It is the time in the cycle again for Seattle when office developers are almost ready to build ‘on spec’ (without pre-lease). The overall Seattle office vacancy rate is 11% and dropping, and very little new office building construction is under way. Below are some buildings that are delivering or breaking ground soon on a speculative basis:
Building/Location SF Office Developer Delivery
400 Fairview 316,000 Skanska Q4 2014
HomePlate Center North 151,842 American Life Q3 2012
Hill 7 300,000 Touchstone Q4 2015
200 Occidental 175,000 Urban Visions Q1 2015
5th & Columbia 528,000 Daniels Real Estate TBD
These buildings total 942,842 square feet of new office space delivery over the next couple of years.

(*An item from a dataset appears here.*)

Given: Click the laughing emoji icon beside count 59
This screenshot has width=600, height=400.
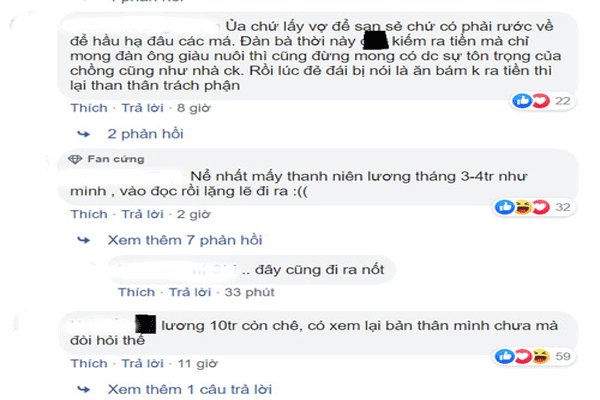Looking at the screenshot, I should 540,356.
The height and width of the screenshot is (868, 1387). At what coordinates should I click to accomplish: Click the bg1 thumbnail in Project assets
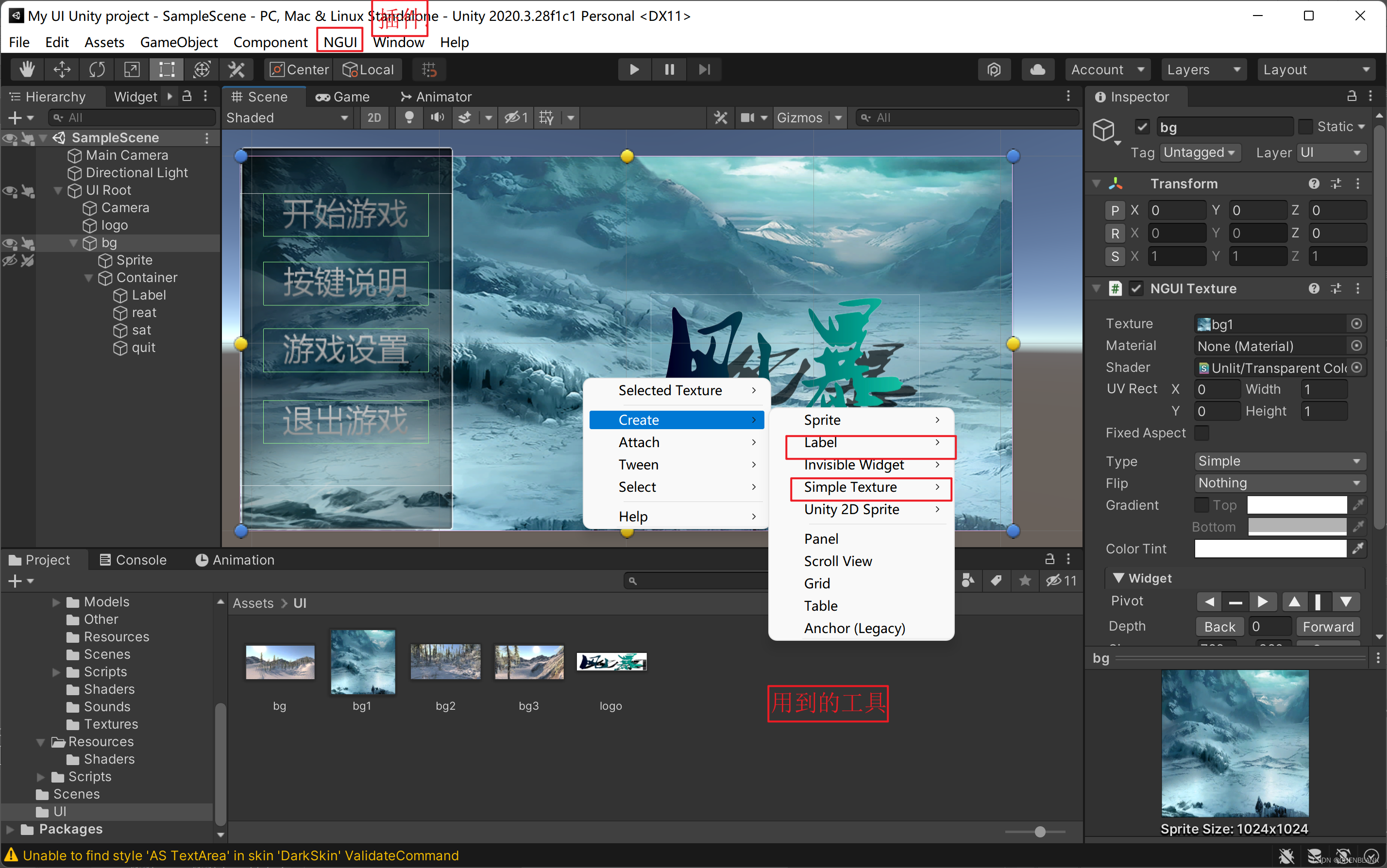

Seattle’s office market totals 73,371,567 square feet (according to commercial real estate resource CoStar) which means the new development will soften the market by only 1.3%. Why aren’t more cranes in the ground for office?
The main challenge for office developers in this cycle has been financing. Money partners willing to take risk on office product are scarce. Most developers will need a triple-A credit tenant to pre-lease at least 1/3 of their building at a rental rate of $32.00-$40.00/SF/ NNN for the ‘bank’ to fund swinging hammers. Then, after that pre-lease, it will take 18-36 months before space is ready for occupancy.
Regardless, many office developers in Seattle have already assembled their land and they are finished with the preliminary design stage. The next step is to begin the entitlements and permitting processes. Below is a list of proposed Seattle office projects and developers who are waiting for a significant prelease:
Building/Location SF Office Possible Developer
Stadium East 1,460,000 Urban Visions
601 Fourth Avenue 593,452 Triad Development
Madison Centre 750,000 Schnitzer West
Troy Block 800,000 Touchstone
Vulcan S. Lake Union Several Million Vulcan
Yale Campus & 624 Yale 746,000 The Blume Company
Westlake Steps 1,500,000 Equity Office Properties
NorthEdge 228,000 Touchstone
HomePlate Center S. 189,602 American Life
What does this mean for office tenants in Seattle?
With no significant, available, new office space construction in the foreseeable future, the market will likely continue to tighten. I know too well that office tenants don’t like higher rent. However, the optimist in me believes that as the economy continues to improve, businesses will grow and space will be naturally absorbed. If this happens, the vacancy rates will decrease and rents will increase.